A survey of the Thurston norm

TL;DR

This survey comprehensively reviews the Thurston norm in 3-manifold topology, exploring its properties, relationships with other invariants, and open questions, serving as a foundational overview for researchers.

Contribution

It consolidates fundamental properties, connections with various invariants, and open problems related to the Thurston norm in a comprehensive survey.

Findings

Thurston norm relates to taut foliations and embedded surfaces.

Connections established between Thurston norm and invariants like Alexander polynomial, Reidemeister torsion, and Seiberg-Witten invariant.

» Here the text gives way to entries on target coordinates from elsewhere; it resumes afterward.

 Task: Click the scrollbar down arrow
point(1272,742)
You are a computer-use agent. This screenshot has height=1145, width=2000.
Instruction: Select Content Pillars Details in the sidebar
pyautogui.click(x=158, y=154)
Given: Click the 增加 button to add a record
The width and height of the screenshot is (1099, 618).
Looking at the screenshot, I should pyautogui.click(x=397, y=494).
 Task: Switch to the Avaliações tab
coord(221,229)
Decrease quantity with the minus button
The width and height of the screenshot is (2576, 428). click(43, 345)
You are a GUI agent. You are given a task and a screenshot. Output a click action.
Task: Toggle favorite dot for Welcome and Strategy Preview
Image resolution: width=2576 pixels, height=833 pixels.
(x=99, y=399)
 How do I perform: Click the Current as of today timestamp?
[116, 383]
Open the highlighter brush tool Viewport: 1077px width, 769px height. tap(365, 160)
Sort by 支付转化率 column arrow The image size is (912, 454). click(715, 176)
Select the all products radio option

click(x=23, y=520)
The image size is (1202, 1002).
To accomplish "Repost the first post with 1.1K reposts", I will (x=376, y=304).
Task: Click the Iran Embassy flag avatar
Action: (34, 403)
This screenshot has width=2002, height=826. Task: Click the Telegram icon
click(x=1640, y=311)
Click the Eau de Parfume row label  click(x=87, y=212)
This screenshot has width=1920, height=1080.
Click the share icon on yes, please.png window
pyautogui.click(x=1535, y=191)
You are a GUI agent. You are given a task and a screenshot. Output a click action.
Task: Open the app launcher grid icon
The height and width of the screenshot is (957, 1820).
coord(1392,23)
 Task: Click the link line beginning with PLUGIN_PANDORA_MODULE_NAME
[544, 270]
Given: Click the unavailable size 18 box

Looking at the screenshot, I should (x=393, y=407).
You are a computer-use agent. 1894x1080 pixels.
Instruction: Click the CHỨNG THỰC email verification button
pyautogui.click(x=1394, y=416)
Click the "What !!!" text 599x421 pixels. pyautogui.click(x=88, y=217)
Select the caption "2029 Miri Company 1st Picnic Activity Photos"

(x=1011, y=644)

Highlights open questions and conjectures in the study of the Thurston norm.

Abstract

We present an overview of the study of the Thurston norm, introduced by W. P. Thurston in the seminal paper "A norm for the homology of 3-manifolds" (written in 1976 and published in 1986). We first review fundamental properties of the Thurston norm of a 3-manifold, including a construction of codimension-1 taut foliations from norm-minimizing embedded surfaces, established by D. Gabai. In the main part we describe relationships between the Thurston norm and other topological invariants of a 3-manifold: the Alexander polynomial and its various generalizations, Reidemeister torsion, the Seiberg-Witten invariant, Heegaard Floer homology, the complexity of triangulations and the profinite completion of the fundamental group. Some conjectures and questions on related topics are also collected. The final version of this paper will appear as a chapter in the book "In the tradition of Thurston, II", edited by K. Ohshika and A. Papadopoulos (Springer, 2022).